Chapter 29: Stillness, Calmness and Serenity
He had thousands of cows - in those days in India cows were the symbol of richness. How many cows you have - that was your bank balance. But he has chosen the oldest cows, which no longer give milk. And in India an old cow is a burden. You cannot kill it, because it is your mother. It does not give you milk, but you cannot keep your mother starving. That is irreligious.
You will not believe what Manu says in his scripture, which dominates Hindu society even today after five thousand years. It says, “To kill a cow is almost equal to killing one hundred untouchables, the sudras.” The cow is so valuable that if you can kill one hundred sudras - the untouchables, the poor, the poorest of the earth - the crime will be the same. And you can be forgiven by God if you kill one hundred sudras, but you cannot be forgiven if you kill a single cow.
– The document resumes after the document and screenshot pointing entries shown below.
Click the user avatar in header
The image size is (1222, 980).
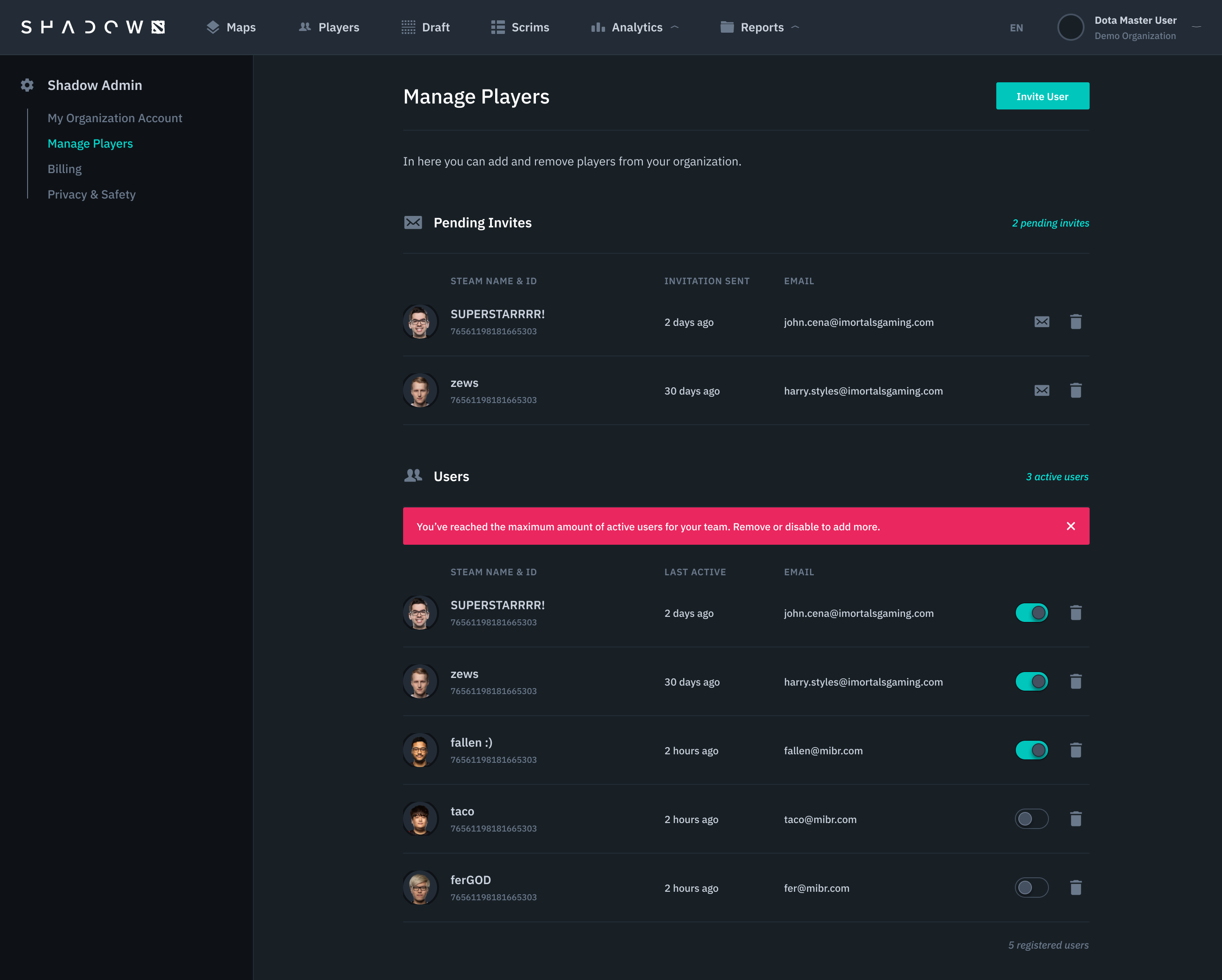click(x=1070, y=27)
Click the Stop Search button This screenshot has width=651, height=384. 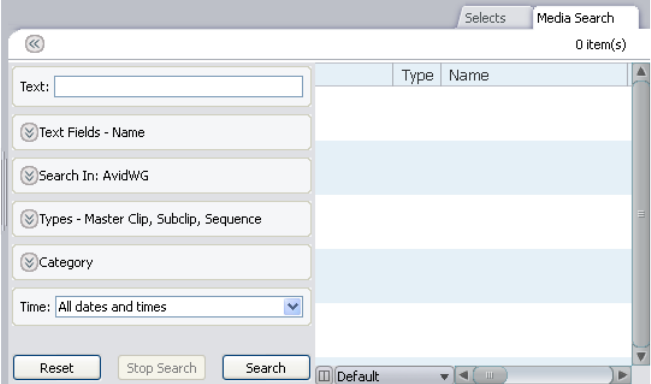coord(162,367)
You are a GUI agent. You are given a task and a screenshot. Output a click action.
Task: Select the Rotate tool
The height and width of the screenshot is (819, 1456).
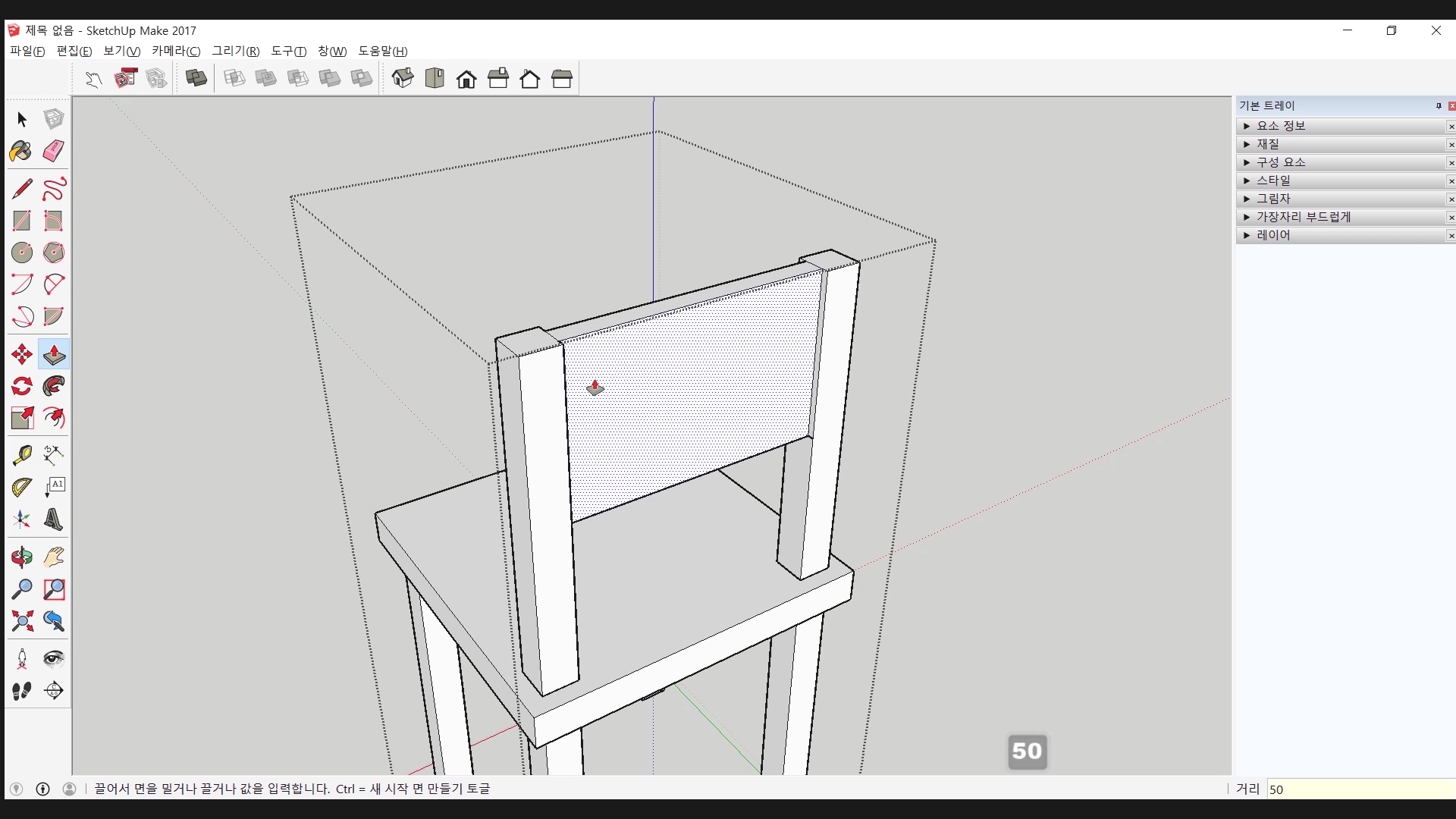point(22,386)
So he was giving old cows to other brahmins and as that boy was innocent he could not see the point. He asked his father, “What are you doing? These people are already poor and starving and you are giving them old cows, which I know perfectly well don’t give any milk. These poor brahmins cannot manage to find themselves two meals a day. How are they going to feed these cows?”
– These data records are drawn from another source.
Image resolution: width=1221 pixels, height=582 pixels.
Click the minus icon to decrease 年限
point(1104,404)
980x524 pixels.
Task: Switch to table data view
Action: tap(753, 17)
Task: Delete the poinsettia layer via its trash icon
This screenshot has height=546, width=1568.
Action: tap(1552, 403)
And he was so persistent again and again that the father became angry. He said, “Be careful, I will give you away too!”
He said, “To whom will you give me?”
In anger the father said, “I will give you to death.”
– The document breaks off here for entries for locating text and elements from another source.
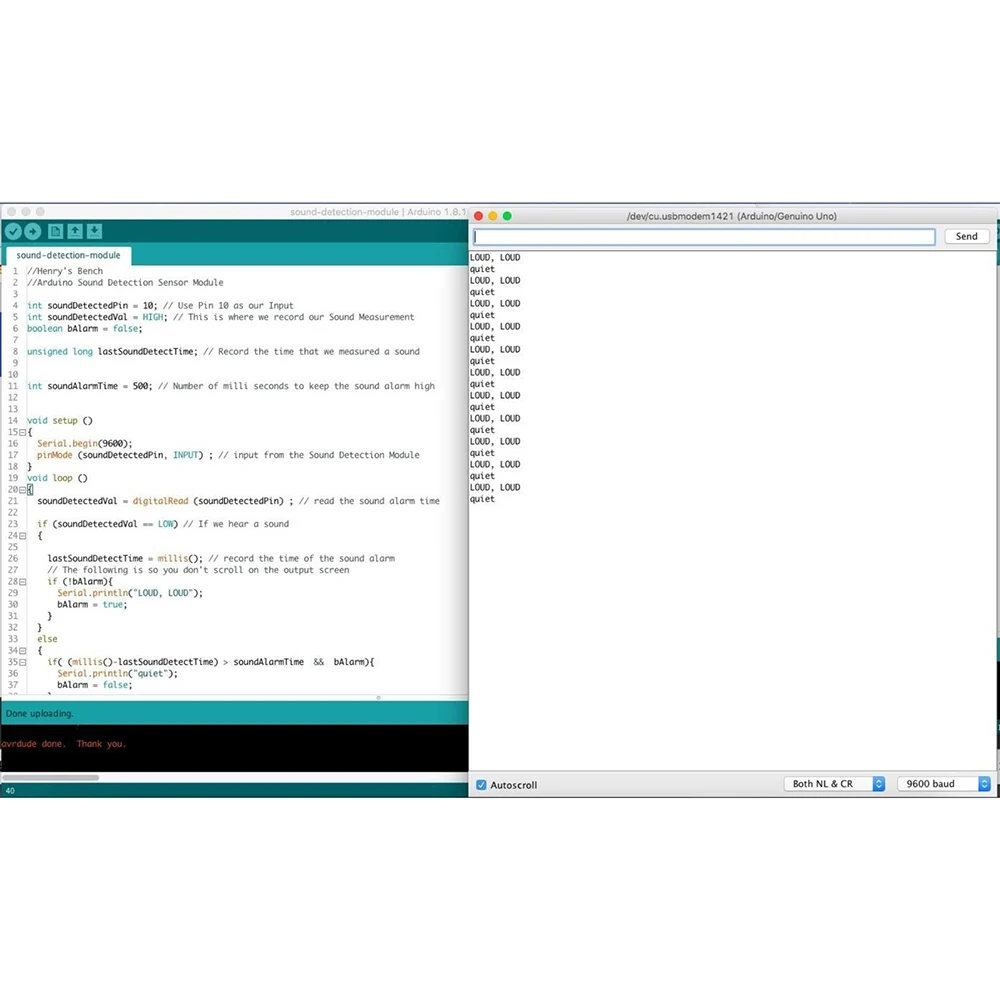1000x1000 pixels.
Task: Minimize the serial monitor with yellow button
Action: [492, 216]

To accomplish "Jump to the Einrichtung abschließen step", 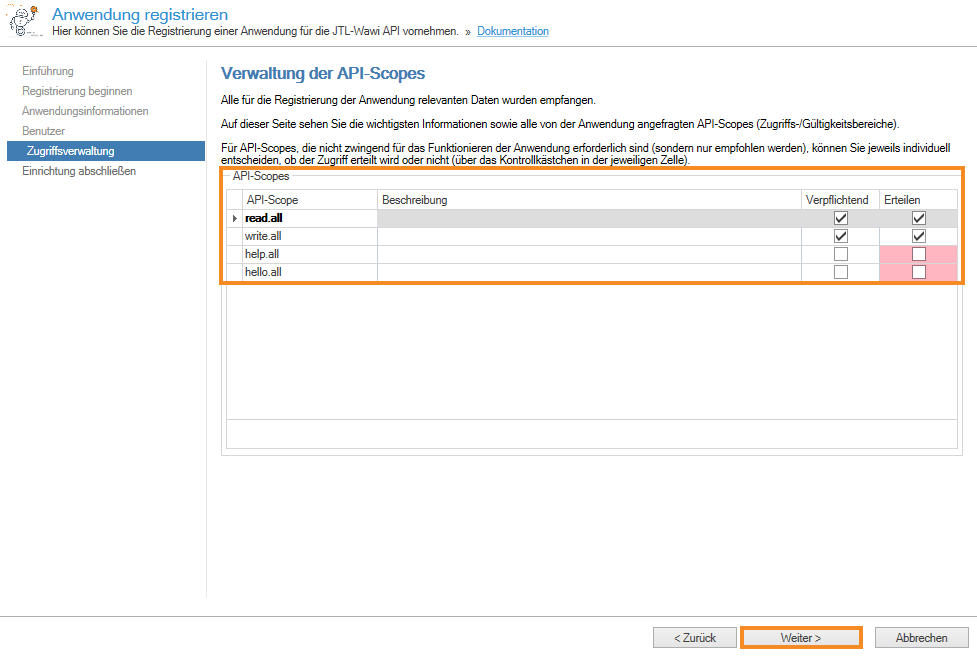I will coord(79,171).
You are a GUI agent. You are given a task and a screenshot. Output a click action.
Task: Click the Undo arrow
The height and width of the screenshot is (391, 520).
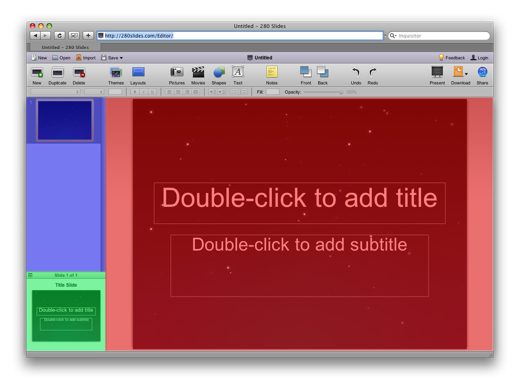tap(356, 72)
So he waited while all the brahmins passed. The ceremony of giving things was over and he asked the father, “But death has not come and you were going to give me to death. I will have to go in search of death, because in a way in your anger you have already given me to death.”
The father knew.“Where can he search for death?” He said, “Okay, go and search. If you can find him I will give you.”
The story is very beautiful, although from this point it becomes allegorical.
The little Nachiketa - one of the most beautiful names as far as seekers are concerned - goes on and on asking everybody where he can find Death. And finally he ends up at the house of Death.
But Death has gone to take a few people whose time has come. So he meets the wife. The wife, seeing a high-caste brahmin - and such an innocent child - asks him to come in.
He said, “No, unless Death invites me I will not come in. I will sit outside.” The wife brings food for him, something to drink.
He refuses. He says, “I will fast until Death comes.” Three days have passed and the wife is very concerned: the little boy has not eaten anything, has not drunk anything.
Finally Death comes and Nachiketa says, “My father has given me to you.”